[Opening Data supplied section]

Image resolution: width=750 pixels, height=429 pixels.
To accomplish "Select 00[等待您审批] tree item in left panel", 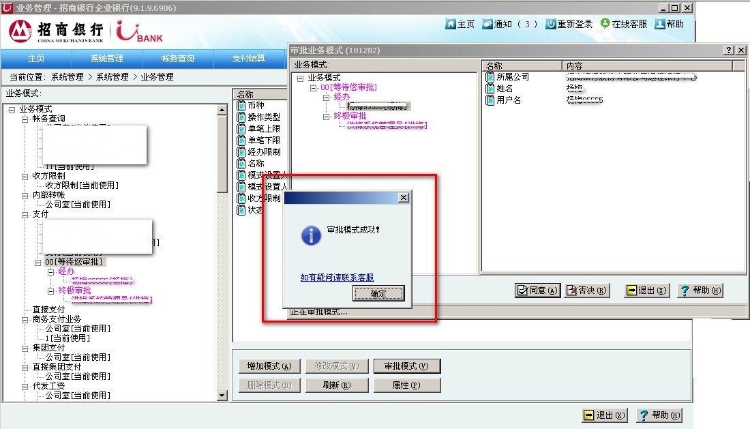I will click(x=75, y=262).
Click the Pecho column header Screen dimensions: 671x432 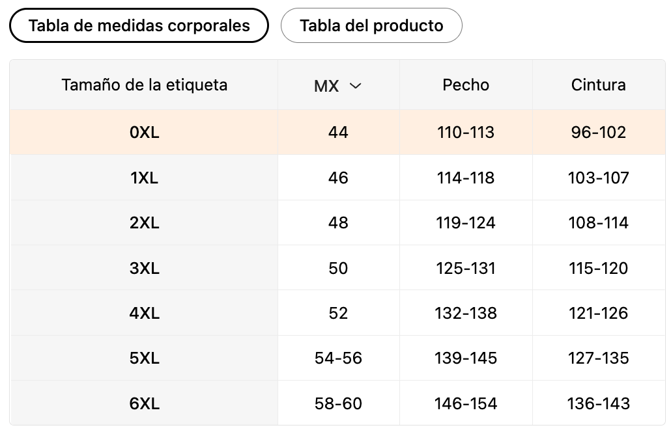466,85
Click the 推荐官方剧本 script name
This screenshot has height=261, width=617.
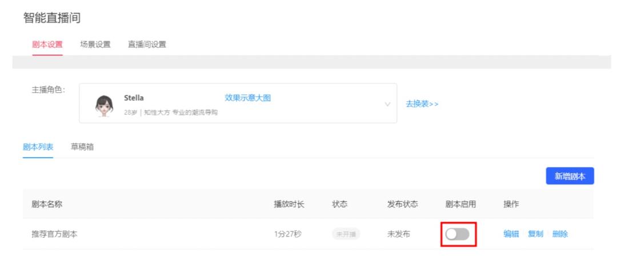54,234
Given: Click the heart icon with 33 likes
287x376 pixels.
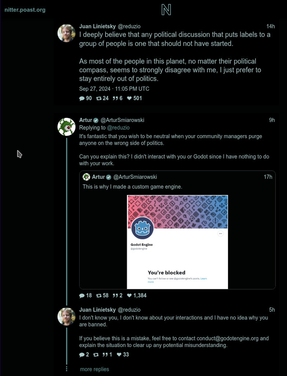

[Closing Data supplied section]

## What you should do
Beginning with the line that contains "Given: Click the heart icon with 33 likes" and ending with the last line of the data, transcribe each line exactly; pictures stay out.

## Completed task
Given: Click the heart icon with 33 likes
287x376 pixels.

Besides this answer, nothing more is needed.